Tugas Latihan
1/ Ulangi persis bagian artikel tentang mencari yang terbaik, mulai dari "Ide membangun Jakarta" hingga "jalan dipenuhi PKL.".
2/ Gandakan tanpa perubahan baris-baris catatan dari baris yang memuat "Image resolution: width=982" sampai baris yang memuat "coord(453,58)", kedua baris itu ikut disertakan. Tulis hanya baris-baris tersebut.

Teks Hasil Ekstraksi
======

Sabtu, 31 Agustus 2013

Mencari yang Terbaik

Mencari yang Terbaik
Ihwan Sudrajat ;  Staf Ahli Gubernur Jawa Tengah
SUARA MERDEKA, 30 Agustus 2013


ADAKAH orang yang tak menginginkan yang terbaik dalam hidup ini? Menjadi lebih baik adalah cita-cita semua orang. Realitasnya, hanya beberapa menjadi yang terbaik, dan tidak sedikit yang keluar dari yang direncanakan, menjadi tidak lebih baik. Banyak yang saat sekolah/kuliah kurang atau tidak diperhitungkan, jadi bahan olok-olok, justru lebih sukses dibanding yang selama sekolah punya prestasi belajar lebih baik.

Banyak pengusaha memulai usaha dengan modal terbatas tapi kemudian sukses. Namun tak sedikit orang bermodal besar, tidak mampu mengembangkannya, malah terlilit utang. Banyak dari kita tidak bisa menapaki karier atau kehidupan yang lebih baik karena hanya berkutat dengan ide. Dalam buku Midas Touch, Robert T Kiyosaki mengatakan bahwa bobot penting ide adalah paling kecil.

Banyak pengusaha punya ide bagus untuk produk baru tapi ia tidak menyadari dunia dipenuhi produk hebat, dan banyak di antaranya tak sampai ke pasar. Kalau pun sampai, produknya cepat mati. Banyak ide atau gagasan hebat lahir di dunia ini, yang kurang adalah orang yang bisa mewujudkannya. Kebanyakan dari kita menghabiskan waktu mengasah ide, membicarakan konsep, tapi sedikit yang berani ambil risiko, mengubah ide menjadi produk hebat.

Ide membangun Jakarta berwibawa dan manusiawi, nyaman dari kemacetan, aman dari banjir dan membuat lebih ramah bagi pejalan kaki telah lama disampaikan ke publik. Ide-ide tersebut menjadi blue print para perencana, disosialisasikan ke publik tetapi pengimplementasiannya sulit terwujud, bahkan dianggap mustahil.

Kini wajah Ibu Kota perlahan-lahan berubah, rumah-rumah kumuh di sekitar Waduk Pluit sudah berkurang, berganti taman cantik dan menjadi meeting point warga. Jalan di tengah Pasar Tanah Abang kini bisa dilalui hanya dalam waktu 2 menit, sebelumnya perlu waktu lebih dari 1 jam karena di tengah jalan dipenuhi PKL.

Kurang dari setahun memimpin DKI Jakarta, Gubernur Jokowi membuktikan ucapannya. Bagi sebagian orang, membenahi dua tempat itu mungkin dianggap hal kecil dibanding  membangun monorel atau subway. Tetapi Jokowi memilih menata dua tempat yang bersentuhan langsung dengan nasib dan rezeki banyak orang. Jokowi adalah  pemimpin yang dapat mewujudkan ide-ide, langkahnya ringan karena tidak ada kepentingan yang membebani.

======

Bahan Latihan
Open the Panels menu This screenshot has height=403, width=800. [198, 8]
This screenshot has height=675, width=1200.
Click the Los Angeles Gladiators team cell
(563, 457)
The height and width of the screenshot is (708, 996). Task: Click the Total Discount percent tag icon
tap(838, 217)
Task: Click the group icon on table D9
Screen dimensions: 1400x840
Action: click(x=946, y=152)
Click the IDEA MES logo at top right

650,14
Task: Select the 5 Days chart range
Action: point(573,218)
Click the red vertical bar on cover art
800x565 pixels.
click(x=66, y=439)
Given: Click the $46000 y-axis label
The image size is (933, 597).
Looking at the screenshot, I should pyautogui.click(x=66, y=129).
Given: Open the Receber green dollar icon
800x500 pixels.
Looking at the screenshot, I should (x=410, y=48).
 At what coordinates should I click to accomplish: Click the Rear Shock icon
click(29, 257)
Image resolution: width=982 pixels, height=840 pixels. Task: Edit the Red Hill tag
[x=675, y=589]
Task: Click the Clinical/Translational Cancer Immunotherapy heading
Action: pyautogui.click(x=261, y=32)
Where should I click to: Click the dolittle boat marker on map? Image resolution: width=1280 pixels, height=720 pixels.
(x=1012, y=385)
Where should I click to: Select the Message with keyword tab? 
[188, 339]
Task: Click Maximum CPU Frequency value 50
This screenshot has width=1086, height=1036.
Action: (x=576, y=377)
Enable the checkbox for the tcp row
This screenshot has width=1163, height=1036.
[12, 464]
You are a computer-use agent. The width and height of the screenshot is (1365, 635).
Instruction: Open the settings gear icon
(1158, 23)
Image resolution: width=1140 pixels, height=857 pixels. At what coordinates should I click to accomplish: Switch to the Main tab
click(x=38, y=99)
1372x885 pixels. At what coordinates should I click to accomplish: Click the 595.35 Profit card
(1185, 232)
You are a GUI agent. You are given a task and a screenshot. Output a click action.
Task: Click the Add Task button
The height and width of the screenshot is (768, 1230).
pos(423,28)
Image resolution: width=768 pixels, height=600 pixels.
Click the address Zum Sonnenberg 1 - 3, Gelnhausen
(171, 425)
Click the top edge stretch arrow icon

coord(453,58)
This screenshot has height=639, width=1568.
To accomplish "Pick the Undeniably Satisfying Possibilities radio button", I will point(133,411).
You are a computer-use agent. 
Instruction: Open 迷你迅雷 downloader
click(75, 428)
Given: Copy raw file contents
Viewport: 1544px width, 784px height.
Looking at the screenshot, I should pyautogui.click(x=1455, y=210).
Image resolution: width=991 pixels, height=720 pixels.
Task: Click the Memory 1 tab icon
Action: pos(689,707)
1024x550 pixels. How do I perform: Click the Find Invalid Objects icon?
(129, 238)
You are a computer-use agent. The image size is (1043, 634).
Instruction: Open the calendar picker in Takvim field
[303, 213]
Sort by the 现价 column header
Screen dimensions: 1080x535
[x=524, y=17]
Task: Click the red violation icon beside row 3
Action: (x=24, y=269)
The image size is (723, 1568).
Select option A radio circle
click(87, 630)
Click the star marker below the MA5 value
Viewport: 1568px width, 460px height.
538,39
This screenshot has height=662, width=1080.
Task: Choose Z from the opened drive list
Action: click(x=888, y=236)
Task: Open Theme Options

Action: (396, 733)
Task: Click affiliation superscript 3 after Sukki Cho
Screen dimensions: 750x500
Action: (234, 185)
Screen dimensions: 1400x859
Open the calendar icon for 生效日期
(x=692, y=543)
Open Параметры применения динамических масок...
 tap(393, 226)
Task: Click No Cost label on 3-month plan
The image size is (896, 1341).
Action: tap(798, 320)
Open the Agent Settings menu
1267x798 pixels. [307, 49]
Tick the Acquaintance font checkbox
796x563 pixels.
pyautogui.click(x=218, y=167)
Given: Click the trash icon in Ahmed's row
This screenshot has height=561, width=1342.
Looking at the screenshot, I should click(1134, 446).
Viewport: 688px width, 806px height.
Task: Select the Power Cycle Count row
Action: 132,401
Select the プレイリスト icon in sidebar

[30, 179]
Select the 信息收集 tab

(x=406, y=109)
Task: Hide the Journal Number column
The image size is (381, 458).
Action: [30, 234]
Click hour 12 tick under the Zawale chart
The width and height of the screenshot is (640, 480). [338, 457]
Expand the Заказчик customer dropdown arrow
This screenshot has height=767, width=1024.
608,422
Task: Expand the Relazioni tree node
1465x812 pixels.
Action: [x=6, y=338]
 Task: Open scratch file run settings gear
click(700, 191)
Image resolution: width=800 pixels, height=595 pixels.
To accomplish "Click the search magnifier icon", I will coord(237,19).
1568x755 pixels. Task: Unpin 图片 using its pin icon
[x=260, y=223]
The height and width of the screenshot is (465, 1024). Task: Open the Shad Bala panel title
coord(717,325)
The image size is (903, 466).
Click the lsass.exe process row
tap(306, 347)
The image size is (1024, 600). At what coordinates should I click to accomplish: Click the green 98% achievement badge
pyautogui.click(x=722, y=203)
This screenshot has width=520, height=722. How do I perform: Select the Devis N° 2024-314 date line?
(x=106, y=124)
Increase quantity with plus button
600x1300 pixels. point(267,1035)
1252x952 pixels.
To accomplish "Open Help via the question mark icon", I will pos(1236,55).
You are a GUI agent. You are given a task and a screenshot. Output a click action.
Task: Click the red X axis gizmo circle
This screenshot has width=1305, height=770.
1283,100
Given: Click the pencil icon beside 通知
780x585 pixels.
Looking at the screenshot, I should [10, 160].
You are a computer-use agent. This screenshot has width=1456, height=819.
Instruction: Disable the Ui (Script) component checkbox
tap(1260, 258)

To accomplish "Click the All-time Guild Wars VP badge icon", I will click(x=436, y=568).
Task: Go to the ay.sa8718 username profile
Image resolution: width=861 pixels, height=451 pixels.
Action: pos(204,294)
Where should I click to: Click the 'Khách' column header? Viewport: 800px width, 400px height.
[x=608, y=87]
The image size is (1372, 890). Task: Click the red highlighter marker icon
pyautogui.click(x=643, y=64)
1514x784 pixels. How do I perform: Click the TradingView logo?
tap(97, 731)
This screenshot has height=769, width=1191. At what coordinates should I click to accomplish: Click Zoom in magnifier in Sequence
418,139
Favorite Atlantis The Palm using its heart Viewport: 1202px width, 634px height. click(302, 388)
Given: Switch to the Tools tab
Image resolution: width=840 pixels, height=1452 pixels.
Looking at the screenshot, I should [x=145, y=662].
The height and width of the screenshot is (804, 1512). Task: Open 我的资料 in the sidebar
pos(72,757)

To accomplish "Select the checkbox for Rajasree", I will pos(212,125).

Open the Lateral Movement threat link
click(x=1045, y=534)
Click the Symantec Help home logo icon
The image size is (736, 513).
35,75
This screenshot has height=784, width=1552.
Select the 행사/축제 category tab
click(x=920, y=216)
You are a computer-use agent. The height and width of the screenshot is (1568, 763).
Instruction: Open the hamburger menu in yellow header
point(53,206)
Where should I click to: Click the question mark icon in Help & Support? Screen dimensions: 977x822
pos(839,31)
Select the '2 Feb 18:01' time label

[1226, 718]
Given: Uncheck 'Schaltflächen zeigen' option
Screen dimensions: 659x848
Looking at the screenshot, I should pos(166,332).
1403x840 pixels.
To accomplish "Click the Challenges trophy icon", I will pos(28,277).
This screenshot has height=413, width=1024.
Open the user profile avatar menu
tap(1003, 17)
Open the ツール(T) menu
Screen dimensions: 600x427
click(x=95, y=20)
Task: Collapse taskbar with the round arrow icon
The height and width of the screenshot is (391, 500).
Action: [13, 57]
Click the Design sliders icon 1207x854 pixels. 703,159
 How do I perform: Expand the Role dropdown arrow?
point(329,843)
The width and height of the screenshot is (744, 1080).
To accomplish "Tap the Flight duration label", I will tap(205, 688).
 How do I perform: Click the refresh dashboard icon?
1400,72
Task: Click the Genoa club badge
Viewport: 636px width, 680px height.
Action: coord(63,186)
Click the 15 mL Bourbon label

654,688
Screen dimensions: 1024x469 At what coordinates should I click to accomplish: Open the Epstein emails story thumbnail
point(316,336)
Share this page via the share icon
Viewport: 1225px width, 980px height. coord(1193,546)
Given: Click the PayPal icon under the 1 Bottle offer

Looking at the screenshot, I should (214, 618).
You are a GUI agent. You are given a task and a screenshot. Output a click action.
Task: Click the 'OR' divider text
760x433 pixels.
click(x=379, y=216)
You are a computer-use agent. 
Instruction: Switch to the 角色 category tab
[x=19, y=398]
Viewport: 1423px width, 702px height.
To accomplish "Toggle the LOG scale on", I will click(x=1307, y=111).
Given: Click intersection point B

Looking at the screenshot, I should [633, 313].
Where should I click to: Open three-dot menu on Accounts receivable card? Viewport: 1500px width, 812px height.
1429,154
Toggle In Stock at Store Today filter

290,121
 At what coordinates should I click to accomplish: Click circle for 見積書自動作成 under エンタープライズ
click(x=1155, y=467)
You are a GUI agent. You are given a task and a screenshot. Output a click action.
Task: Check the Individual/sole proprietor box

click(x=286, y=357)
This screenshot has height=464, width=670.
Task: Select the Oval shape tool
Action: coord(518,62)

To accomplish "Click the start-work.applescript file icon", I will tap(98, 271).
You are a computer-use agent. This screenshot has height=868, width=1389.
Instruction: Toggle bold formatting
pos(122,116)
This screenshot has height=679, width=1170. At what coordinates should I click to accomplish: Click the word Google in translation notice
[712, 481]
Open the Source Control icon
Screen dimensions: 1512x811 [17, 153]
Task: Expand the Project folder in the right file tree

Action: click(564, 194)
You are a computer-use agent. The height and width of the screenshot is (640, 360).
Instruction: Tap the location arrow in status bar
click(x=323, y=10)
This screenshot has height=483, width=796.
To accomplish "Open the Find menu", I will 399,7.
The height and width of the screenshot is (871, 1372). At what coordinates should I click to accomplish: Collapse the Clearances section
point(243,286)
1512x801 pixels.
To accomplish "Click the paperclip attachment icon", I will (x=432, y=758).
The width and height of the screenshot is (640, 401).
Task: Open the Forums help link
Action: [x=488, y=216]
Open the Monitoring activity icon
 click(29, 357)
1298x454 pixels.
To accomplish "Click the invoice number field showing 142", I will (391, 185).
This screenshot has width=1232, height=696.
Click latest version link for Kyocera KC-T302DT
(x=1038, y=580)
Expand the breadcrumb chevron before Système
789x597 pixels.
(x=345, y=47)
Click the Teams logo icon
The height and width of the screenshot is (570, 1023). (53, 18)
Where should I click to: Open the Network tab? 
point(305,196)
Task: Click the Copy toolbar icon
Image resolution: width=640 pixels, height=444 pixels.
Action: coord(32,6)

======

Jawaban Latihan
1/
Ide membangun Jakarta berwibawa dan manusiawi, nyaman dari kemacetan, aman dari banjir dan membuat lebih ramah bagi pejalan kaki telah lama disampaikan ke publik. Ide-ide tersebut menjadi blue print para perencana, disosialisasikan ke publik tetapi pengimplementasiannya sulit terwujud, bahkan dianggap mustahil.

Kini wajah Ibu Kota perlahan-lahan berubah, rumah-rumah kumuh di sekitar Waduk Pluit sudah berkurang, berganti taman cantik dan menjadi meeting point warga. Jalan di tengah Pasar Tanah Abang kini bisa dilalui hanya dalam waktu 2 menit, sebelumnya perlu waktu lebih dari 1 jam karena di tengah jalan dipenuhi PKL.

2/
Image resolution: width=982 pixels, height=840 pixels. Task: Edit the Red Hill tag
[x=675, y=589]
Task: Click the Clinical/Translational Cancer Immunotherapy heading
Action: pyautogui.click(x=261, y=32)
Where should I click to: Click the dolittle boat marker on map? Image resolution: width=1280 pixels, height=720 pixels.
(x=1012, y=385)
Where should I click to: Select the Message with keyword tab? 
[188, 339]
Task: Click Maximum CPU Frequency value 50
This screenshot has width=1086, height=1036.
Action: (x=576, y=377)
Enable the checkbox for the tcp row
This screenshot has width=1163, height=1036.
[12, 464]
You are a computer-use agent. The width and height of the screenshot is (1365, 635).
Instruction: Open the settings gear icon
(1158, 23)
Image resolution: width=1140 pixels, height=857 pixels. At what coordinates should I click to accomplish: Switch to the Main tab
click(x=38, y=99)
1372x885 pixels. At what coordinates should I click to accomplish: Click the 595.35 Profit card
(1185, 232)
You are a GUI agent. You are given a task and a screenshot. Output a click action.
Task: Click the Add Task button
The height and width of the screenshot is (768, 1230).
pos(423,28)
Image resolution: width=768 pixels, height=600 pixels.
Click the address Zum Sonnenberg 1 - 3, Gelnhausen
(171, 425)
Click the top edge stretch arrow icon

coord(453,58)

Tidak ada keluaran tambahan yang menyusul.